Working data:

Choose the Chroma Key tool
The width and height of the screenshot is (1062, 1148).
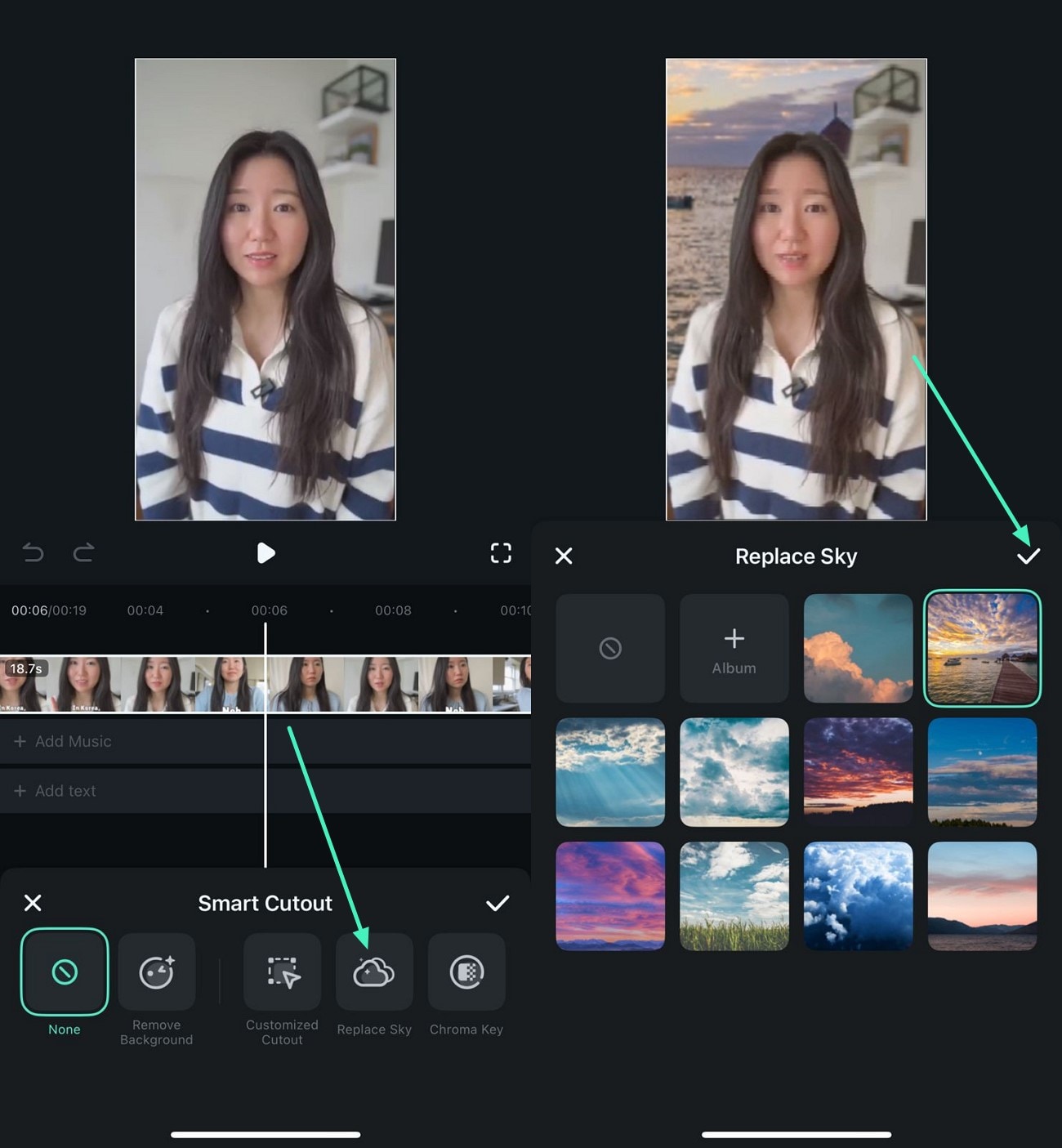(466, 972)
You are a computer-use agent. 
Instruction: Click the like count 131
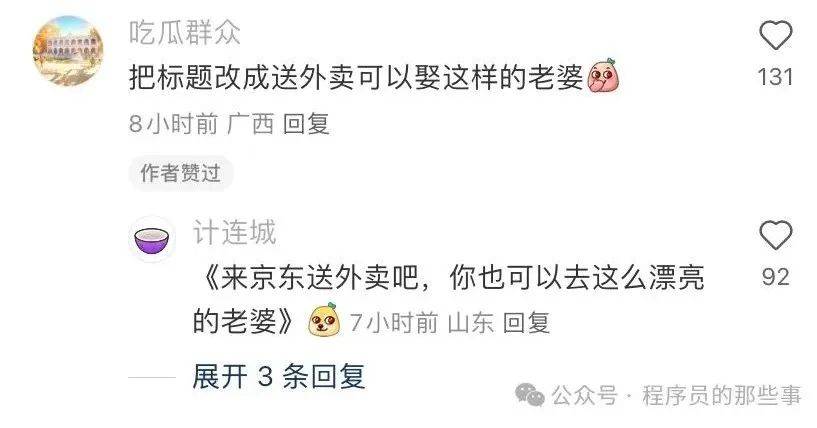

About this exercise:
All entries above, minus the pictures, should be repeated exactly.

Response to this exercise:
Choose the Chroma Key tool
The width and height of the screenshot is (1062, 1148).
(466, 972)
You are a computer-use agent. 
Instruction: Click the like count 131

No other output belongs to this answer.